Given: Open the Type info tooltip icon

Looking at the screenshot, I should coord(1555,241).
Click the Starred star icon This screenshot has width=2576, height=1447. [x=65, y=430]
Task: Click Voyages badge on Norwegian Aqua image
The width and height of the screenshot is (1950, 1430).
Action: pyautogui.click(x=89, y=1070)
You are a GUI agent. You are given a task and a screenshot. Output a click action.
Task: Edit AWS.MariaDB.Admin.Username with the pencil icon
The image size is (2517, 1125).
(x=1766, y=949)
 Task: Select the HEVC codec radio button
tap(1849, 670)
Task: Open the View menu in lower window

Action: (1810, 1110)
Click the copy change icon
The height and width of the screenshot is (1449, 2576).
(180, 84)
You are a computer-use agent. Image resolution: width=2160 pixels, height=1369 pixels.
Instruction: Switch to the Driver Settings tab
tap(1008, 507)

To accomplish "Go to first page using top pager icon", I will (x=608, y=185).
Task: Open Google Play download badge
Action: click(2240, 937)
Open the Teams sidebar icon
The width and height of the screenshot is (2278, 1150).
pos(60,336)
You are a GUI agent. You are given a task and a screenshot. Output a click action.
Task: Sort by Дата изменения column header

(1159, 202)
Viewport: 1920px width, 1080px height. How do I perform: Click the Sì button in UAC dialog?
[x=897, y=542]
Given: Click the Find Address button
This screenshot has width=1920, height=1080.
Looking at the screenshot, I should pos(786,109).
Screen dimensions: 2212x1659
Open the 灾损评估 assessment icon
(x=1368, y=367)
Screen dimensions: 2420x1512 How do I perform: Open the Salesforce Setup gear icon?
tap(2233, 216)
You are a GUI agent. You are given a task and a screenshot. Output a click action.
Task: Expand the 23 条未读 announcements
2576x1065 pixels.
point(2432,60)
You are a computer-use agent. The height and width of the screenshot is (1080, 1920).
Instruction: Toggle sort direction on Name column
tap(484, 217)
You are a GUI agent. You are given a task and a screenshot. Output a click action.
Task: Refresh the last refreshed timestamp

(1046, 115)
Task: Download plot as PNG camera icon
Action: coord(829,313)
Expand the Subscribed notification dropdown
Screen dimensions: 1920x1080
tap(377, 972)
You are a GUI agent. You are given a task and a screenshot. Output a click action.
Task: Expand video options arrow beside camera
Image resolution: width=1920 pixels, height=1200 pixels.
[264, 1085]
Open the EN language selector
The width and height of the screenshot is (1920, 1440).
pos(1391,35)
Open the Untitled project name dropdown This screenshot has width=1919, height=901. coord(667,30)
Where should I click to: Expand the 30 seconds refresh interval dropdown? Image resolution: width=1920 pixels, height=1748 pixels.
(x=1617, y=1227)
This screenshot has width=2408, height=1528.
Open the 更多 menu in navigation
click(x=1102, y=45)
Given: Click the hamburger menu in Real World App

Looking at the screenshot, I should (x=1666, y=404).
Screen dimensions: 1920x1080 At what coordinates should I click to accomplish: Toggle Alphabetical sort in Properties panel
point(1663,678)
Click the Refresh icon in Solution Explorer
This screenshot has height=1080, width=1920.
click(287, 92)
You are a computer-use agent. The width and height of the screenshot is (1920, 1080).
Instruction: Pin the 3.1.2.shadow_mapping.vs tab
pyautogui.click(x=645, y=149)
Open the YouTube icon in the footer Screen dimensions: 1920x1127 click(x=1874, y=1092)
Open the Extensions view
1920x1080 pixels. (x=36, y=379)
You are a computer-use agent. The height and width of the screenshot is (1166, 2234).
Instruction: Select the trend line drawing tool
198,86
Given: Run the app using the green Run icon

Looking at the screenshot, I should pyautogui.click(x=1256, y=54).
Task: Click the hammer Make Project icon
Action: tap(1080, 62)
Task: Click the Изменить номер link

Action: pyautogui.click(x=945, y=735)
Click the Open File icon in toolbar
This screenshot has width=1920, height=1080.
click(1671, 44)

+ + + +

Work instruction:
Write the listing out once more, keeping each word as it is.

Task solution:
Given: Open the Type info tooltip icon

Looking at the screenshot, I should coord(1555,241).
Click the Starred star icon This screenshot has width=2576, height=1447. [x=65, y=430]
Task: Click Voyages badge on Norwegian Aqua image
The width and height of the screenshot is (1950, 1430).
Action: pyautogui.click(x=89, y=1070)
You are a GUI agent. You are given a task and a screenshot. Output a click action.
Task: Edit AWS.MariaDB.Admin.Username with the pencil icon
The image size is (2517, 1125).
(x=1766, y=949)
 Task: Select the HEVC codec radio button
tap(1849, 670)
Task: Open the View menu in lower window

Action: (1810, 1110)
Click the copy change icon
The height and width of the screenshot is (1449, 2576).
(180, 84)
You are a computer-use agent. Image resolution: width=2160 pixels, height=1369 pixels.
Instruction: Switch to the Driver Settings tab
tap(1008, 507)

To accomplish "Go to first page using top pager icon", I will (x=608, y=185).
Task: Open Google Play download badge
Action: click(2240, 937)
Open the Teams sidebar icon
The width and height of the screenshot is (2278, 1150).
pos(60,336)
You are a GUI agent. You are given a task and a screenshot. Output a click action.
Task: Sort by Дата изменения column header

(1159, 202)
Viewport: 1920px width, 1080px height. How do I perform: Click the Sì button in UAC dialog?
[x=897, y=542]
Given: Click the Find Address button
This screenshot has width=1920, height=1080.
Looking at the screenshot, I should pos(786,109).
Screen dimensions: 2212x1659
Open the 灾损评估 assessment icon
(x=1368, y=367)
Screen dimensions: 2420x1512 How do I perform: Open the Salesforce Setup gear icon?
tap(2233, 216)
You are a GUI agent. You are given a task and a screenshot. Output a click action.
Task: Expand the 23 条未读 announcements
2576x1065 pixels.
point(2432,60)
You are a computer-use agent. The height and width of the screenshot is (1080, 1920).
Instruction: Toggle sort direction on Name column
tap(484, 217)
You are a GUI agent. You are given a task and a screenshot. Output a click action.
Task: Refresh the last refreshed timestamp

(1046, 115)
Task: Download plot as PNG camera icon
Action: coord(829,313)
Expand the Subscribed notification dropdown
Screen dimensions: 1920x1080
tap(377, 972)
You are a GUI agent. You are given a task and a screenshot. Output a click action.
Task: Expand video options arrow beside camera
Image resolution: width=1920 pixels, height=1200 pixels.
[264, 1085]
Open the EN language selector
The width and height of the screenshot is (1920, 1440).
pos(1391,35)
Open the Untitled project name dropdown This screenshot has width=1919, height=901. coord(667,30)
Where should I click to: Expand the 30 seconds refresh interval dropdown? Image resolution: width=1920 pixels, height=1748 pixels.
(x=1617, y=1227)
This screenshot has width=2408, height=1528.
Open the 更多 menu in navigation
click(x=1102, y=45)
Given: Click the hamburger menu in Real World App

Looking at the screenshot, I should (x=1666, y=404).
Screen dimensions: 1920x1080 At what coordinates should I click to accomplish: Toggle Alphabetical sort in Properties panel
point(1663,678)
Click the Refresh icon in Solution Explorer
This screenshot has height=1080, width=1920.
click(287, 92)
You are a computer-use agent. The width and height of the screenshot is (1920, 1080).
Instruction: Pin the 3.1.2.shadow_mapping.vs tab
pyautogui.click(x=645, y=149)
Open the YouTube icon in the footer Screen dimensions: 1920x1127 click(x=1874, y=1092)
Open the Extensions view
1920x1080 pixels. (x=36, y=379)
You are a computer-use agent. The height and width of the screenshot is (1166, 2234).
Instruction: Select the trend line drawing tool
198,86
Given: Run the app using the green Run icon

Looking at the screenshot, I should pyautogui.click(x=1256, y=54).
Task: Click the hammer Make Project icon
Action: tap(1080, 62)
Task: Click the Изменить номер link

Action: pyautogui.click(x=945, y=735)
Click the Open File icon in toolbar
This screenshot has width=1920, height=1080.
click(1671, 44)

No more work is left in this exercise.